TASK OBJECTIVE:
The listing below contains a span that opens with the line containing "July 17, 2025 (157, 135)" and closes with the line containing "[Read article: Nigeria". Return that span exactly.

ENTRIES SUPPLIED:
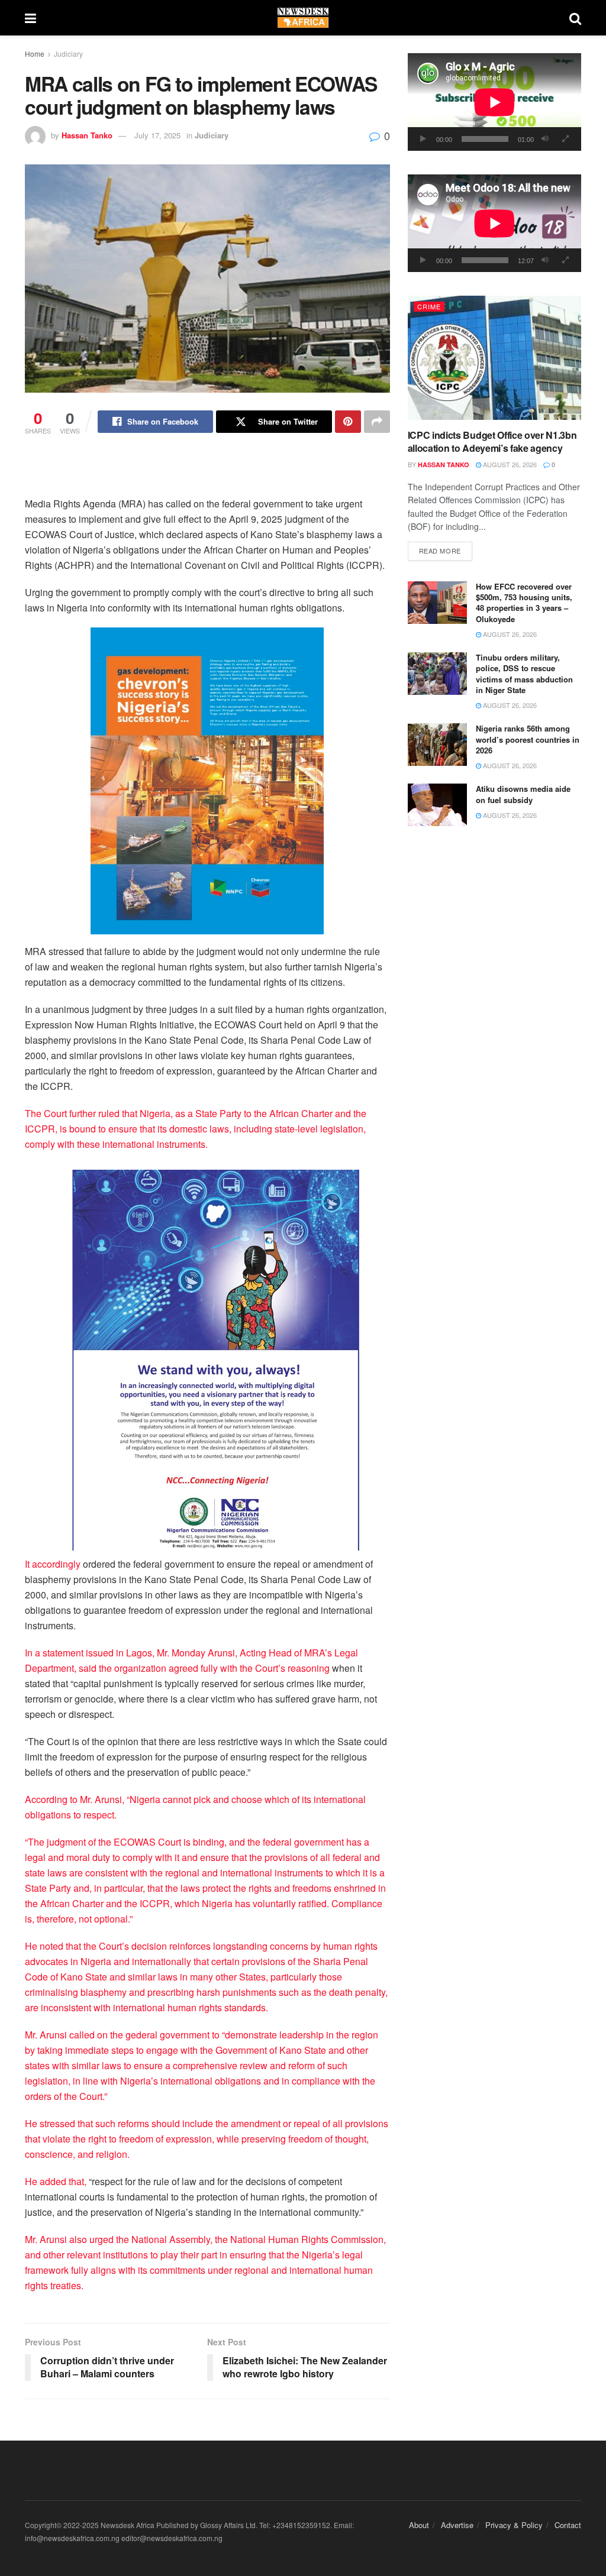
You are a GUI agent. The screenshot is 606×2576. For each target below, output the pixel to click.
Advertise (457, 2524)
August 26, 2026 (509, 464)
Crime (429, 306)
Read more (445, 550)
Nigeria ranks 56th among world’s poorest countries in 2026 (527, 739)
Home (34, 53)
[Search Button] (575, 17)
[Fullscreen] (566, 139)
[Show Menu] (30, 17)
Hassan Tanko (87, 135)
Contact (568, 2524)
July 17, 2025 (157, 135)
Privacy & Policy (514, 2524)
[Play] (423, 139)
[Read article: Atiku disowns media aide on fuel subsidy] (437, 805)
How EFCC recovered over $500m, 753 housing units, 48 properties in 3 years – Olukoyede (524, 602)
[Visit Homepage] (303, 18)
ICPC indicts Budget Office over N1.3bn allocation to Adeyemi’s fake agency (492, 441)
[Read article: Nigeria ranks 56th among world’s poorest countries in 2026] (437, 744)
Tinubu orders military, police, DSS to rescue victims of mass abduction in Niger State (524, 673)
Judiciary (68, 53)
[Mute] (545, 139)
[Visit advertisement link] (207, 780)
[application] (494, 102)
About (419, 2524)
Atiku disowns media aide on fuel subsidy (523, 794)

EXERCISE SOLUTION:
July 17, 2025 (157, 135)
Privacy & Policy (514, 2524)
[Play] (423, 139)
[Read article: Atiku disowns media aide on fuel subsidy] (437, 805)
How EFCC recovered over $500m, 753 housing units, 48 properties in 3 years – Olukoyede (524, 602)
[Visit Homepage] (303, 18)
ICPC indicts Budget Office over N1.3bn allocation to Adeyemi’s fake agency (492, 441)
[Read article: Nigeria ranks 56th among world’s poorest countries in 2026] (437, 744)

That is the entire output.